Solusi: Mengubah Wacana Menjadi Dialog yang Sehat
Sebenarnya jika akar nya adalah untuk membangun, kritik antar generasi itu sama sekali tidak masalah. Karena tiap generasi punya kekurangan dan kellebihannya masing-masing. Generasi milenial dan Gen Z, misalnya, yang saat ini lebih melek parenting yang lebih gentle yang berdampak baik bagi mental.
Sebaliknya, generasi bawah juga harus belajar respek dan sopan untuk berkomentar dan bicara dengan yang lebih tua. Ketika kritik disampaikan untuk membangun, itu baik. Tetapi ketika kritik berubah menjadi meremehkan, itulah yang menjadi masalah.
Solusi utamanya bukan memilih siapa yang paling benar, tapi bagaimana menghadirkan mutual respect. Tentu saja, ini bisa dilakukan dari rumah, misalnya dengan membangun budaya diskusi yang menghargai pendapat tanpa memandang usia. Di mana anak muda belajar menyampaikan argumen tanpa defensif. Sementara orang tua belajar mendengarkan tanpa merasa dikoreksi.
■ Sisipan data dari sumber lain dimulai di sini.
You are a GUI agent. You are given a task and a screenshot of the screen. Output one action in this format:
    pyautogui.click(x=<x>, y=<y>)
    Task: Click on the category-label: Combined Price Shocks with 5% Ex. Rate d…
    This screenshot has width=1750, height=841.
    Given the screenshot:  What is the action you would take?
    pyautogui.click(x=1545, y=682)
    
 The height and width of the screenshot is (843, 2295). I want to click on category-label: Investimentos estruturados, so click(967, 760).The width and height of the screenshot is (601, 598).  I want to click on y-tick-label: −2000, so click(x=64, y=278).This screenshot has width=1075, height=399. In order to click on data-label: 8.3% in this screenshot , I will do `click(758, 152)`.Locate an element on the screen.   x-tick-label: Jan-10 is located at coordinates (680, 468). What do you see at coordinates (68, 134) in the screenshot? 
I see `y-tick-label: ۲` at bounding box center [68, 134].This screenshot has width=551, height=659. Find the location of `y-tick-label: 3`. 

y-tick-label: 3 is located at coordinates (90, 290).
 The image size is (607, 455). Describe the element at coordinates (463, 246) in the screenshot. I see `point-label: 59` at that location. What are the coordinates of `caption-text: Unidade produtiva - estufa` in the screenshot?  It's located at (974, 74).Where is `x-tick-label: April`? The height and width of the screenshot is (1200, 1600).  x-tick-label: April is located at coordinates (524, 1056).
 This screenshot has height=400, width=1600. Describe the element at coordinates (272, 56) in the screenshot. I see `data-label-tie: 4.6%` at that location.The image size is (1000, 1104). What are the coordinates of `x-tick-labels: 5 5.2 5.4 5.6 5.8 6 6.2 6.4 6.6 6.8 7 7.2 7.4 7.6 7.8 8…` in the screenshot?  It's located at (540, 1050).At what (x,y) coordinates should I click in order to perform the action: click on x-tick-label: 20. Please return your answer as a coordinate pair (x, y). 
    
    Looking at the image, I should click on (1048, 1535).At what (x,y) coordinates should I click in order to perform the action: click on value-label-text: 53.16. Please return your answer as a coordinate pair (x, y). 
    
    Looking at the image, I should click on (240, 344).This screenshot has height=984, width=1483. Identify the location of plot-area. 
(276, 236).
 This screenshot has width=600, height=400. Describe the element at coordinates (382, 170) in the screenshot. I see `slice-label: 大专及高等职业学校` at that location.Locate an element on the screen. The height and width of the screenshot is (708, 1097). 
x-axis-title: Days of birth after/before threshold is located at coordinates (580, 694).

Hal sederhana seperti itu sebenarnya bisa mengubah banyak hal. Karena ketika sebuah keluarga mulai berdialog tanpa saling meremehkan, generasi setelahnya otomatis lebih sehat dalam memperlakukan orang lain. Begitu juga dengan rasa benci antar generasi juga tidak akan sebesar itu
Jadi, gap usia sebenarnya bukan alasan untuk saling merendahkan dan perbedaan generasi bukan untuk dipertentangkan, tapi bagaimana saling memahami melalui dialog yang sehat.